RECORDS FOR THE EXERCISE
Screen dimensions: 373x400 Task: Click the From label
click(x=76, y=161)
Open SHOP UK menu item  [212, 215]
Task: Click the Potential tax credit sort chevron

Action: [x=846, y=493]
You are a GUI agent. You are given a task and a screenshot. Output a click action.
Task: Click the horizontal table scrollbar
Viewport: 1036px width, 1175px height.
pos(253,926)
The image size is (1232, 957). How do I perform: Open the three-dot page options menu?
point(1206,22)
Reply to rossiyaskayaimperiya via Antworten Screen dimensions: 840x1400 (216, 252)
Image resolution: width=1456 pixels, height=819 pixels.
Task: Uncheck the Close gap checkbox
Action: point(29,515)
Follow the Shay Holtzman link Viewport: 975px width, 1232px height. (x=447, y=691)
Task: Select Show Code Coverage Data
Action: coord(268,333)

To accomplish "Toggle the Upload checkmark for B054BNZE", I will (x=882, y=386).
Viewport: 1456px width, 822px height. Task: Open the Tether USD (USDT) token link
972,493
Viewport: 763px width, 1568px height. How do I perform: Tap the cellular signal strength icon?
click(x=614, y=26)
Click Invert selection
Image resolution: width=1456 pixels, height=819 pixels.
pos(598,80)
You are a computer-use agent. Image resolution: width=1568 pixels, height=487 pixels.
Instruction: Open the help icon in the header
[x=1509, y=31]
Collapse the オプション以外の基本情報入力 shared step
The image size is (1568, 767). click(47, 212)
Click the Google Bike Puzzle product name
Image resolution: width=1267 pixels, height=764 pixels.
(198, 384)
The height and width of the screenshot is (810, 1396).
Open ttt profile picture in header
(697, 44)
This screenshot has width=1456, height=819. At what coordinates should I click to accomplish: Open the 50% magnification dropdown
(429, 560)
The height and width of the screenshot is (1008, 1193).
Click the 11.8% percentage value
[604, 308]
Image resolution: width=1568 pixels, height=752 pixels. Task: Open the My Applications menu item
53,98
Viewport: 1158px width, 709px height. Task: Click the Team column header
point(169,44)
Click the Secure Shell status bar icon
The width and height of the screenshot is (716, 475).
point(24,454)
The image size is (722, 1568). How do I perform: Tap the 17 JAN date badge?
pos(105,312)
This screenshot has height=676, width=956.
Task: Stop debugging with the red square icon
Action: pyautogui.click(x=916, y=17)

EXERCISE PROMPT
Format every line of the records above as a Markdown table with the columns "No." and "Entry", numbering the rows in order and leaving out blank lines.

TASK RESPONSE
| No. | Entry |
|---|---|
| 1 | Screen dimensions: 373x400 Task: Click the From label |
| 2 | click(x=76, y=161) |
| 3 | Open SHOP UK menu item  [212, 215] |
| 4 | Task: Click the Potential tax credit sort chevron |
| 5 | Action: [x=846, y=493] |
| 6 | You are a GUI agent. You are given a task and a screenshot. Output a click action. |
| 7 | Task: Click the horizontal table scrollbar |
| 8 | Viewport: 1036px width, 1175px height. |
| 9 | pos(253,926) |
| 10 | The image size is (1232, 957). How do I perform: Open the three-dot page options menu? |
| 11 | point(1206,22) |
| 12 | Reply to rossiyaskayaimperiya via Antworten Screen dimensions: 840x1400 (216, 252) |
| 13 | Image resolution: width=1456 pixels, height=819 pixels. |
| 14 | Task: Uncheck the Close gap checkbox |
| 15 | Action: point(29,515) |
| 16 | Follow the Shay Holtzman link Viewport: 975px width, 1232px height. (x=447, y=691) |
| 17 | Task: Select Show Code Coverage Data |
| 18 | Action: coord(268,333) |
| 19 | To accomplish "Toggle the Upload checkmark for B054BNZE", I will (x=882, y=386). |
| 20 | Viewport: 1456px width, 822px height. Task: Open the Tether USD (USDT) token link |
| 21 | 972,493 |
| 22 | Viewport: 763px width, 1568px height. How do I perform: Tap the cellular signal strength icon? |
| 23 | click(x=614, y=26) |
| 24 | Click Invert selection |
| 25 | Image resolution: width=1456 pixels, height=819 pixels. |
| 26 | pos(598,80) |
| 27 | You are a computer-use agent. Image resolution: width=1568 pixels, height=487 pixels. |
| 28 | Instruction: Open the help icon in the header |
| 29 | [x=1509, y=31] |
| 30 | Collapse the オプション以外の基本情報入力 shared step |
| 31 | The image size is (1568, 767). click(47, 212) |
| 32 | Click the Google Bike Puzzle product name |
| 33 | Image resolution: width=1267 pixels, height=764 pixels. |
| 34 | (198, 384) |
| 35 | The height and width of the screenshot is (810, 1396). |
| 36 | Open ttt profile picture in header |
| 37 | (697, 44) |
| 38 | This screenshot has width=1456, height=819. At what coordinates should I click to accomplish: Open the 50% magnification dropdown |
| 39 | (429, 560) |
| 40 | The height and width of the screenshot is (1008, 1193). |
| 41 | Click the 11.8% percentage value |
| 42 | [604, 308] |
| 43 | Image resolution: width=1568 pixels, height=752 pixels. Task: Open the My Applications menu item |
| 44 | 53,98 |
| 45 | Viewport: 1158px width, 709px height. Task: Click the Team column header |
| 46 | point(169,44) |
| 47 | Click the Secure Shell status bar icon |
| 48 | The width and height of the screenshot is (716, 475). |
| 49 | point(24,454) |
| 50 | The image size is (722, 1568). How do I perform: Tap the 17 JAN date badge? |
| 51 | pos(105,312) |
| 52 | This screenshot has height=676, width=956. |
| 53 | Task: Stop debugging with the red square icon |
| 54 | Action: pyautogui.click(x=916, y=17) |